The bacterium was also modified to become dependent on synthesis of metabolites that exist at elevated levels in the tumor microenvironment and not in healthy tissue. The modifications resulted in tumor-specific delivery and internalization by phagocytic cells and reduced the systemic inflammatory cytokine signature in mice. Actym performed a large, multiplex screen across innate agonists, checkpoints, cytokines and co-stimulatory receptors and measured attributes such as potency, expression level, efficacy, synergy and safety to determine an optimal payload combination.
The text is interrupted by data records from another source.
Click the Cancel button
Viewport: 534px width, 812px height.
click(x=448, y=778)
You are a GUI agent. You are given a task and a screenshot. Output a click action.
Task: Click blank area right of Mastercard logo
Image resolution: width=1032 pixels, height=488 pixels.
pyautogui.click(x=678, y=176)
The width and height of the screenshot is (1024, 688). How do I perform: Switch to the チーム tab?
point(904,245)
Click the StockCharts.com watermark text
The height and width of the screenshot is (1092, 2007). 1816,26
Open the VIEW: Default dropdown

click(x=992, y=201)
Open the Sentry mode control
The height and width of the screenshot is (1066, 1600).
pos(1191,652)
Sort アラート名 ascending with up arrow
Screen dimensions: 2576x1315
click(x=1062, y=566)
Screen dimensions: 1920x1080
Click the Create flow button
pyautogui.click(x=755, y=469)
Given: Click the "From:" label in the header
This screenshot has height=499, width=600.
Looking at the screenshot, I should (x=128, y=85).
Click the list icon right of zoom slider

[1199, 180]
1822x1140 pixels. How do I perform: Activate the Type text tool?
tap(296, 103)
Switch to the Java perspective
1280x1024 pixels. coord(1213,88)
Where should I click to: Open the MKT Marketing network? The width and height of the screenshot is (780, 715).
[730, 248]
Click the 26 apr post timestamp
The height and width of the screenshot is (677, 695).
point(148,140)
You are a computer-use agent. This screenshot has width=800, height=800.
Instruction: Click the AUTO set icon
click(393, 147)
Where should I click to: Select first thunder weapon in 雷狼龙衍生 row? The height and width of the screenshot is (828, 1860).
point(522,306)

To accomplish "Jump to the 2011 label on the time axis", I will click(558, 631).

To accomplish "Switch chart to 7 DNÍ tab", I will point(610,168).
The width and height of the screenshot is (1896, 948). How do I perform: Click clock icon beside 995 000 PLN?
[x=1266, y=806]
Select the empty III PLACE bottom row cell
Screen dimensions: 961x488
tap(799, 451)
Its lead candidate, ACTM-838, encodes an IL-15 plus IL-15RA fusion protein and an engineered, constitutively active STING variant. The combination reprograms the immunosuppressive tumor microenvironment. ATM-838 increased T, B and NK cell infiltration; macrophage and dendritic cell activity; cytokines and an IFN response signature.
In a refractory, metastatic breast cancer mouse model, ACTM-838 reduced tumor volume and protected the mice against tumor rechallenge. It produced a synergistic effect when combined with anti-PD-1 therapy. ACTM-838 also reduced tumor volume in a colon cancer mouse model, while decreasing the percentage of exhausted T cells and regulatory T cells.